En ese sentido, Alessandra Burotto –Secretaria Ejecutiva de Artes de la Visualidad del MINCAP– señala que “la libertad de expresión es un derecho, un principio basal de democracia cultural, que el Estado, a través de sus políticas, debe proteger y promover. La manifestación de este valor social es especialmente innato a la creación, precisamente por el sentido intelectual de la propia creación artística, ¿qué sentido podría llegar a tener un arte condescendiente?”.

Justamente es allí donde recae el peso político de la obra de Gonzalo Tapia, ya que propone una lectura de la historia reciente que provoca disenso entre sus potenciales espectadores. El conjunto de piezas de la exposición ¡Hasta el reino de la mierda eterna! no revela ninguna información que sea desconocida, no desclasifica ninguna verdad que no pueda corroborarse a través de una simple pesquisa en Internet. Lo que causa controversia son las operaciones visuales, la alegoría mediante la cual el artista procesa esos datos ya sabidos.

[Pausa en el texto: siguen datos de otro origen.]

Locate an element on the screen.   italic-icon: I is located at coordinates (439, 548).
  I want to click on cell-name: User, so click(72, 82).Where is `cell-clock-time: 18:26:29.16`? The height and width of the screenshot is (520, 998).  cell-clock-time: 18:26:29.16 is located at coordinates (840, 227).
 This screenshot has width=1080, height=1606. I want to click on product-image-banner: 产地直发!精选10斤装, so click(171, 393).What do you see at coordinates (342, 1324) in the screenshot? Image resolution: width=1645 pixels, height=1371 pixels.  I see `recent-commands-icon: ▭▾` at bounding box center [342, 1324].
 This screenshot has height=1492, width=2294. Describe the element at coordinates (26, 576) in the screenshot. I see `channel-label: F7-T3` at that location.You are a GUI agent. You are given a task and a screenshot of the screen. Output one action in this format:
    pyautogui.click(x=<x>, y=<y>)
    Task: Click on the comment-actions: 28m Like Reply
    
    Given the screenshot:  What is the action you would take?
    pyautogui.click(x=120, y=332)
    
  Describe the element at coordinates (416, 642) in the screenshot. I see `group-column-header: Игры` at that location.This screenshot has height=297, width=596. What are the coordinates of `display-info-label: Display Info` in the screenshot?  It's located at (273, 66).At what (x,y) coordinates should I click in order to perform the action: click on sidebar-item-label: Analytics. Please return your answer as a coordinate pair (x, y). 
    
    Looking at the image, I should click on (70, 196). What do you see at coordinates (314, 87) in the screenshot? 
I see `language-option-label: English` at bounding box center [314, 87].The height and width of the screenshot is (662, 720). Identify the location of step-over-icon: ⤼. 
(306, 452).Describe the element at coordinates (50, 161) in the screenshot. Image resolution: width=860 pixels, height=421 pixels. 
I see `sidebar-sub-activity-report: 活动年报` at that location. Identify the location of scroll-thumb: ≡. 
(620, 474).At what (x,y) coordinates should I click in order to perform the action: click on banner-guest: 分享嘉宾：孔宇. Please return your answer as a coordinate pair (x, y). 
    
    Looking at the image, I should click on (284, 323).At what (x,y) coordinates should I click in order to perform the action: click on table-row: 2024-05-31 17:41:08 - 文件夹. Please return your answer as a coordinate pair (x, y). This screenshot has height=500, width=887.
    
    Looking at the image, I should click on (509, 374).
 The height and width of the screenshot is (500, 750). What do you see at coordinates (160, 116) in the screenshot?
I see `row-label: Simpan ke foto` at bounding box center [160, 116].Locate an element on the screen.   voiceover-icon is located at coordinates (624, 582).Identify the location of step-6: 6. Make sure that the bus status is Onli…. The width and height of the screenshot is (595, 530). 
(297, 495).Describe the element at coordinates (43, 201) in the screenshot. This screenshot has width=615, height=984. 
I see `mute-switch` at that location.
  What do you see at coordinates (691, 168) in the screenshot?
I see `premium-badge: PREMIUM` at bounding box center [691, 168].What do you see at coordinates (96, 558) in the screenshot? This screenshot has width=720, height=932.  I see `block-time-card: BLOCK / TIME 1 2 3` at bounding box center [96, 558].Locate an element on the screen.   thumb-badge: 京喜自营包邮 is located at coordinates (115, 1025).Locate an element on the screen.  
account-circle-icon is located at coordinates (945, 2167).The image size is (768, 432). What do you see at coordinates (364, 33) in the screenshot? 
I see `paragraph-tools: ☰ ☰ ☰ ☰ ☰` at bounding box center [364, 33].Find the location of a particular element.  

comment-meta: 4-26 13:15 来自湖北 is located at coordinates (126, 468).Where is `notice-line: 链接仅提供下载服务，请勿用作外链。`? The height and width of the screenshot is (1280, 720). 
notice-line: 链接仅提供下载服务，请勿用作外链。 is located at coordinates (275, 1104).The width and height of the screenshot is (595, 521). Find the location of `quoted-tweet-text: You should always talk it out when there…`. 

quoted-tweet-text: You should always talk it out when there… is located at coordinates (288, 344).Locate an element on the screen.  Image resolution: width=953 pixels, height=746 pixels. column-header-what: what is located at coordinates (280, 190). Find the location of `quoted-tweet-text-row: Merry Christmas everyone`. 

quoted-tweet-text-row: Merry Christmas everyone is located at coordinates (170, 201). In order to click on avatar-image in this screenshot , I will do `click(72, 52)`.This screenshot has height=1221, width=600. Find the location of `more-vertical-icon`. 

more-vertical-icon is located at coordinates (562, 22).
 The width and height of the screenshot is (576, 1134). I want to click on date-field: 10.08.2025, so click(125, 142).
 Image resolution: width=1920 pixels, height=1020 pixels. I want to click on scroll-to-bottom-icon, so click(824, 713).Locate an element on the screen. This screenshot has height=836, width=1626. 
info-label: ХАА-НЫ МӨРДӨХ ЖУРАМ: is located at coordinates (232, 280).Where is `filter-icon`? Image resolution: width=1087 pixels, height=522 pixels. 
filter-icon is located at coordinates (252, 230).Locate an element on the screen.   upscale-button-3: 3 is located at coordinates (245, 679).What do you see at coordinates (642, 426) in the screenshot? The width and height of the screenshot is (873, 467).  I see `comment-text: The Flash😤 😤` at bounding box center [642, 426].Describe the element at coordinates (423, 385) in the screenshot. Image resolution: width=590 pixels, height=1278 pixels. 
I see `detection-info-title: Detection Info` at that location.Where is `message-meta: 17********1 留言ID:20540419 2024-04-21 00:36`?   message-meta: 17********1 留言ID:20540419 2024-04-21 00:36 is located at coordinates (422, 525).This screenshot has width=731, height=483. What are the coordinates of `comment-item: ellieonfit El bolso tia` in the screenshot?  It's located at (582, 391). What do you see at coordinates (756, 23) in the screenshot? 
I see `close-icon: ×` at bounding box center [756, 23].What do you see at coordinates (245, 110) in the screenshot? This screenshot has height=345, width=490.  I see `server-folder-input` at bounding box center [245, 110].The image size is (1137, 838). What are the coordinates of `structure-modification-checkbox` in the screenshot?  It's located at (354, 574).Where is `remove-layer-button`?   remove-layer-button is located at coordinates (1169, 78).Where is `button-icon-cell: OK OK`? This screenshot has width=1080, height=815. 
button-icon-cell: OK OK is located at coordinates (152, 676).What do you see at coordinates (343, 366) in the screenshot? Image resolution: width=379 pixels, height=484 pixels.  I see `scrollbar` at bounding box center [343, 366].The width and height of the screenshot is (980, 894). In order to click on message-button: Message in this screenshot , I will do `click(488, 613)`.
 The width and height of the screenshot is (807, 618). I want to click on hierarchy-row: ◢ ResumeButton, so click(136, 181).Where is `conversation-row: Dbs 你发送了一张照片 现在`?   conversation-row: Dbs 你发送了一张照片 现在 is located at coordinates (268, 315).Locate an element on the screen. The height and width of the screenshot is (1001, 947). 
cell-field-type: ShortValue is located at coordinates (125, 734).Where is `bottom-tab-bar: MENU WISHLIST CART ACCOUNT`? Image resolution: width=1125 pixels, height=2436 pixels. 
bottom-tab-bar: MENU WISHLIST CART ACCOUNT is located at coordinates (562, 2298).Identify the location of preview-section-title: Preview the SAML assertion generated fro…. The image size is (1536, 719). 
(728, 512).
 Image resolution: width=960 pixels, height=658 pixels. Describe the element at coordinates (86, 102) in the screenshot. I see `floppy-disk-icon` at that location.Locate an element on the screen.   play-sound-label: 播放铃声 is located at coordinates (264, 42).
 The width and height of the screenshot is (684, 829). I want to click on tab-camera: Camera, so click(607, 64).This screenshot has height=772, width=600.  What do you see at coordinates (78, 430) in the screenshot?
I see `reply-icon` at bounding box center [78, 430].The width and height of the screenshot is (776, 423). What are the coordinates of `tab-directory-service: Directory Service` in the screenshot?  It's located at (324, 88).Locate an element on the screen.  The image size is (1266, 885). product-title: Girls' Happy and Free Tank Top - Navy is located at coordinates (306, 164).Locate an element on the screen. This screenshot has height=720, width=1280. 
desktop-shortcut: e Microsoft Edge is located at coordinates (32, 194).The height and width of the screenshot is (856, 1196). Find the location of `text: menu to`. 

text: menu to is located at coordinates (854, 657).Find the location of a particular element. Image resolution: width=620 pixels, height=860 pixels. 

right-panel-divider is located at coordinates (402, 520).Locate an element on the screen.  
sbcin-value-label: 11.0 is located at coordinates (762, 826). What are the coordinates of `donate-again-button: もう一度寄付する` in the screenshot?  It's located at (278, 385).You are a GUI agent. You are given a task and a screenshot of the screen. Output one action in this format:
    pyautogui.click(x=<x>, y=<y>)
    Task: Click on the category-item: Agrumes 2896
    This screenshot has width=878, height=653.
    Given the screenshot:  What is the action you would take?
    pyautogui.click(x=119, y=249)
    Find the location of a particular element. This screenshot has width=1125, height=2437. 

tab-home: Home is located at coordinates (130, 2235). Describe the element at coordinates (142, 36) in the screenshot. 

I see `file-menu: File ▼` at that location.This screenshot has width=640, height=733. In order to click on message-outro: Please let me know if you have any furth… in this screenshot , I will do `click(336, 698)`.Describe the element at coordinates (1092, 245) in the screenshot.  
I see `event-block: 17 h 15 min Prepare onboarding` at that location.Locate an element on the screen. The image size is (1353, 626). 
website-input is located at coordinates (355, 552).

Al respecto, sobre las posibles controversias que puede provocar el arte contemporáneo, Burotto agrega que “nos gusta pensar que una sociedad moderna se construye sobre el principio de la libertad de opinión; sin embargo, a menudo olvidamos que ejercerla supondrá en mayor o menor medida una controversia subjetiva, interpersonal o colectiva. Particularmente el arte, en tanto forma de expresión estético-política que toma cuerpo y lugar a través de una multiplicidad de medios, prácticas y lenguajes que nos interpelan desde nuestra propia contemporaneidad, actúa como un disparador de diversas lecturas y muchas pueden resultar incómodas, irritantes o incomprensibles a primera vista”.

“La seguridad de las personas está antes que todo”

Finalmente, sobre la clausura precipitada a la exposición de Gonzalo Tapia en un espacio de exhibición gestionado por privados, en contraste con las políticas públicas que deberían garantizar la libertad de expresión en contextos democráticos, es necesario preguntarse por el rol y la responsabilidad que juegan quienes se dedican a administrar dichos espacios de circulación, claramente susceptibles a polémicas como la ya narrada extensamente. Si desde el Estado se han promovido políticas culturales encaminadas a la defensa de la libertad de expresión, en simultáneo a la aparición de corporaciones, gremios y empresas privadas que se dedican a la gestión cultural, resulta insoslayable, de perogrullo, que dichos agentes respeten garantías mínimas, por lo demás consignadas como derechos humanos inalienables.

¿Están acaso las galerías de arte funcionando bajo los parámetros que deberían regir la sana convivencia en el contexto de una sociedad democrática? ¿Cuál es su posición frente al Estado y los derechos de trabajadores culturales como los artistas? Si afirman estar de parte de los intereses de los agentes culturales y la defensa del arte contemporáneo ¿Porqué no son capaces de enfrentar con vehemencia los ataques provenientes de grupos ligados al poder religioso y económico, cuando a raíz de ello peligra la integridad de un joven artista?

Al cierre de esta edición, se contactó a galería OMA para conocer los motivos involucrados en las decisiones posteriores a la inauguración de la muestra de Gonzalo Tapia. Vía correo electrónico, indicaron que “tenemos que velar por la integridad de las personas que convocamos, ya sean artistas, curadores, visitantes, colaboradores. Para nosotros la seguridad de las personas está antes que todo”.

  • El contenido vertido en esta columna de opinión es de exclusiva responsabilidad de su autor, y no refleja necesariamente la línea editorial ni postura de El Mostrador.